Guess What? Cooperation Does Not Mean Privilege or Relevancy Are Dead

Here is the big lesson from the latest Biomet opinion over predictive coding:

The Steering Committee wants the whole seed set Biomet used for the algorithm’s initial training. That request reaches well beyond the scope of any permissible discovery by seeking irrelevant or privileged documents used to tell the algorithm what not to find. That the Steering Committee has no right to discover irrelevant or privileged documents seems self-evident.

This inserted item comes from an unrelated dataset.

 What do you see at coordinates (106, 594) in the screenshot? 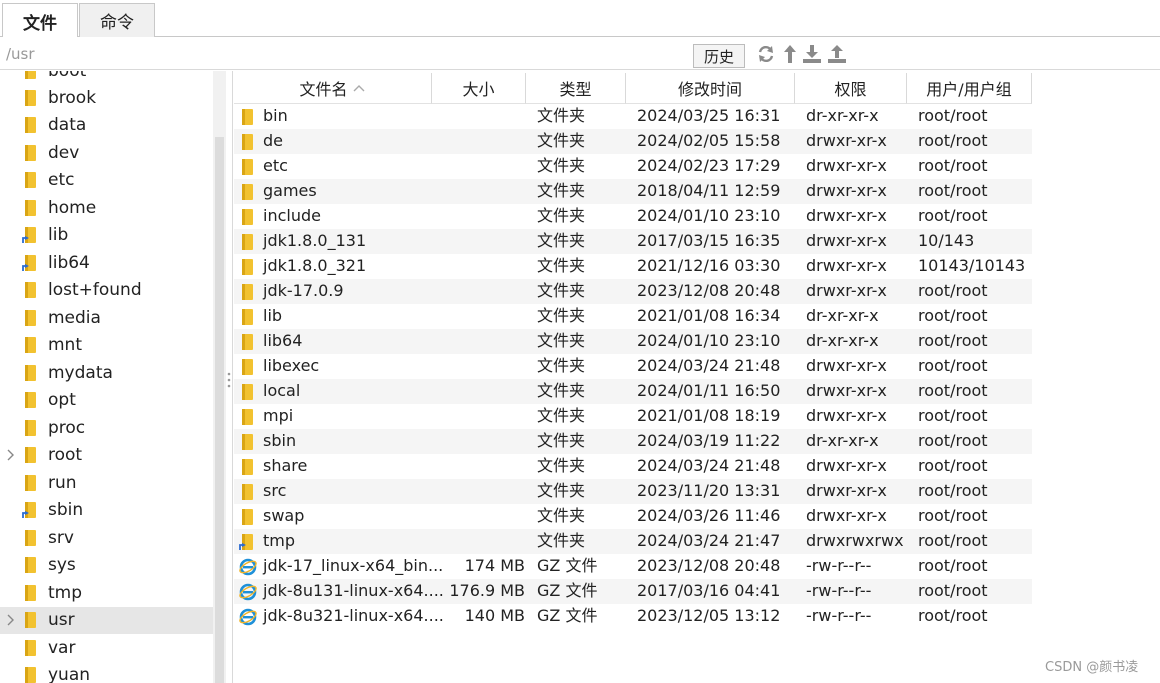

United States District Court Judge Robert Miller, In re Biomet M2a Magnum Hip Implant Prods. Liab. Litig., 2013 U.S. Dist. LEXIS 172570, at *3 (D. Ind. 2013).

One word: Good.

Cooperation does not mean attorney work product is eviscerated when discussing predictive coding. Moreover, if ESI is not relevant, why drive up discovery costs in reviewing it?  Furthermore, Federal Rule of Civil Procedure Rule 26(b)(1) does not allow a requesting party to find out how the producing party used ESI before its production. Biomet, at *4.

The opinion goes on to discuss Biomet’s position that it had produced all discoverable documents to the Steering Committee. However, this is where Judge Miller made a judicial warning: Biomet did not need to identify its seed set, but the “unexplained lack of cooperation in discovery can lead a court to question why the uncooperative party is hiding something, and such questions can affect the exercise of discretion.” Biomet, at *5-6.

The Court held it would not order Biomet to disclose its seed set, but did “urge” them to “re-think its refusal.” Biomet, at *6.

Bow Tie Thoughts

There is no good answer to the issue in this case. Technology issues should be worked out by experts in a non-combative way when it comes to production formats, scope of data, date ranges, custodians and other objective factors in conducting a search. Courts really do not want to get sucked into it. However, one issue since Da Silva Moore v Publicis Groupe & MSL Group is the idea that parties need to have transparent process that both sides agree to for predictive coding. I do not think the Federal Rules of Civil Procedure require such disclosures at all. Moreover, it intrudes into attorney work product.

What is the answer? I would offer a requesting party to demonstrate there is a production gap or otherwise show how the production is deficient. This easily escalates into a quagmire over discovery about discovery. No body wins when that happens.

As for a producing party, I would not take a position that could incur the wrath of a Court if the requesting party later demonstrates a production was deficient.